## Excerpted passage

## BEGIN

I hope he proves me wrong.


----------



## JayTee (Feb 3, 2004)

I'm very scary. OTOH, I love llamas.


----------



## Rollo Tommassi (Feb 5, 2004)

*Scotty behave yourself!*

We'll chain you to the smoothie bike wearing a thong and make you pedal us margaritas!
:blush2:


----------



## Bocephus Jones II (Oct 7, 2004)

Rollo Tommassi said:


> We'll chain you to the smoothie bike wearing a thong and make you pedal us margaritas!
> :blush2:


So there is a women's only forum? Who woulda thunk it? 

//Is there some kind of secret handshake you need to get in?


----------



## S2H (Jul 10, 2005)

Bocephus Jones II said:


> //Is there some kind of secret handshake you need to get in?


We're in it, and we don't know no handshake.

S2H is always welcomed by da wimmins.


----------



## JohnHenry (Aug 9, 2006)

So do them wimmins have soemthin' special in there forum...like a hot tub? or wet sauna (not c0de)?


----------



## GirchyGirchy (Feb 12, 2004)

I thought there was a women's forum all along. This tells me:

1) I don't peruse any forums other than Teh Lownge, General, and Retro.

2) I had it mixed up with MTBR.

My apologies. Hope you enjoy it!


----------



## il sogno (Jul 15, 2002)

GirchyGirchy said:


> I thought there was a women's forum all along. This tells me:
> 
> 1) I don't peruse any forums other than Teh Lownge, General, and Retro.
> 
> ...


If you're like me you prolly got it mixed up with Podium Girls.


----------



## estone2 (Sep 25, 2005)

HokieRider said:


> hi scooter. hope you last at least a week in here


5 bucks says he's banned by Friday.

Did you notice that the whole lounge is in here?
-estone2


----------



## uzziefly (Jul 15, 2006)

Finally a women's forum. Nice to know that and meet gals who cycle. Welcome, women of cycling.

What's with the + sign in the forum title?

And, is it ONLY cycling related?

Can us guys post threads to ask for advise?


----------



## il sogno (Jul 15, 2002)

uzziefly said:


> Finally a women's forum. Nice to know that and meet gals who cycle. Welcome, women of cycling.
> 
> What's with the + sign in the forum title?
> 
> ...


Plus means there's lots of extras here. We can "hold the pickles hold the lettuce" or give you extra fries. In other words, cycling as well as non cycling. 

And gentlemen are welcome to post.


----------



## uzziefly (Jul 15, 2006)

Ah, merci ma dame 

So can I get a large fries with some mustard?  (mmmm fries... ok I should stop, I'm getting hungry as heck... It's been ages since I ate fries.... )


----------

## END

## Information shown
## BEGIN

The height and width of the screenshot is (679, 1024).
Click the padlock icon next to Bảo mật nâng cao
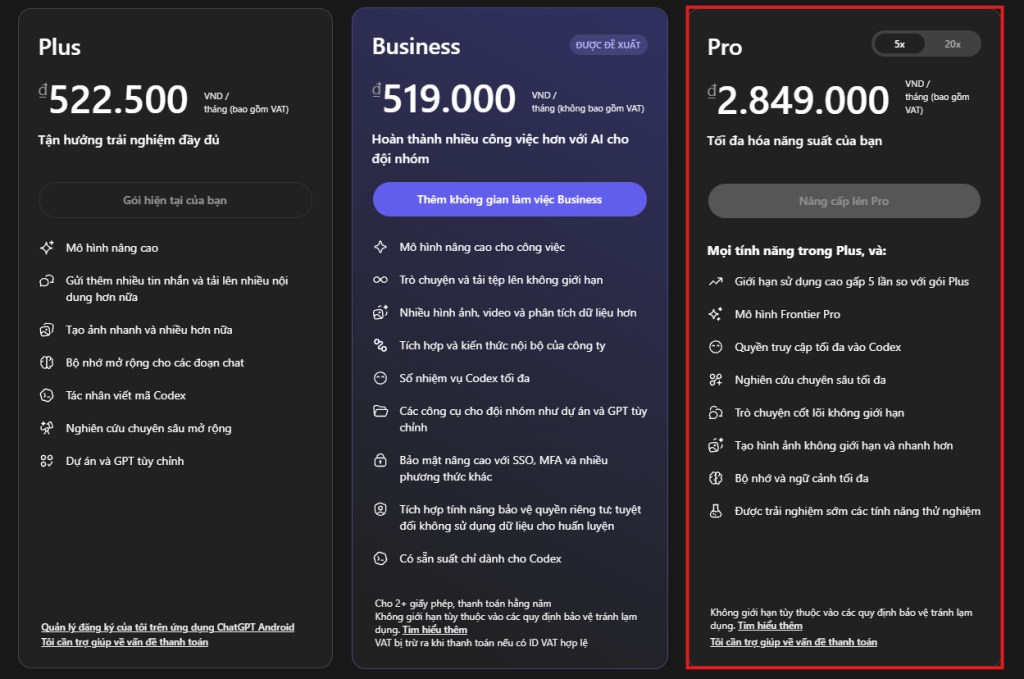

## END
## BEGIN

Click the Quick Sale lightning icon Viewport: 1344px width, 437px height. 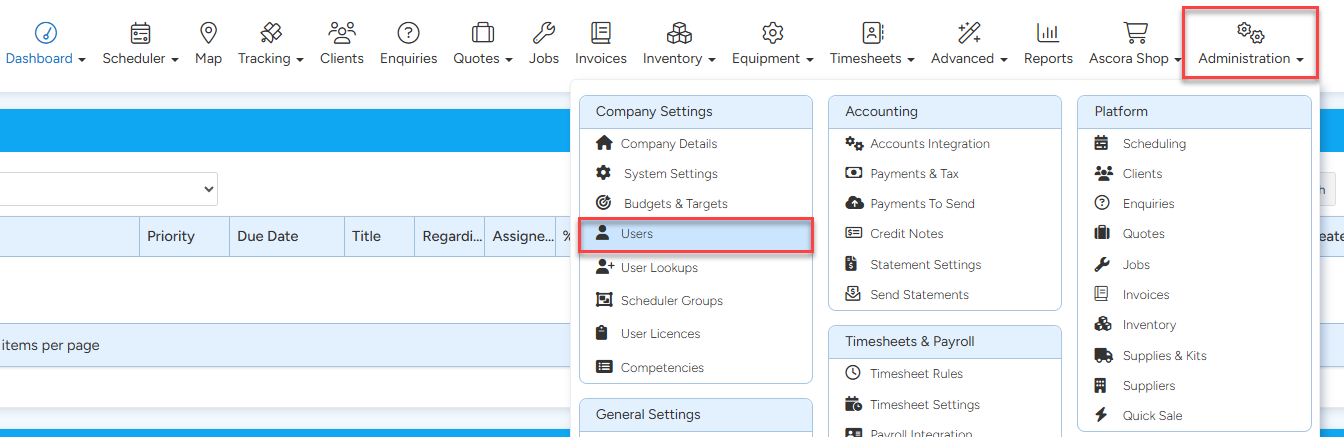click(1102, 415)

## END

## Tasks to perform
a: Please repeat the section of the forum thread starting with "S2H is always" and going on through "sauna (not c0de)?".
b: In the forum thread, which forums does GirchyGirchy say they browse?

## Worked answers
a:
S2H is always welcomed by da wimmins.


----------



## JohnHenry (Aug 9, 2006)

So do them wimmins have soemthin' special in there forum...like a hot tub? or wet sauna (not c0de)?

b: Teh Lownge, General, and Retro.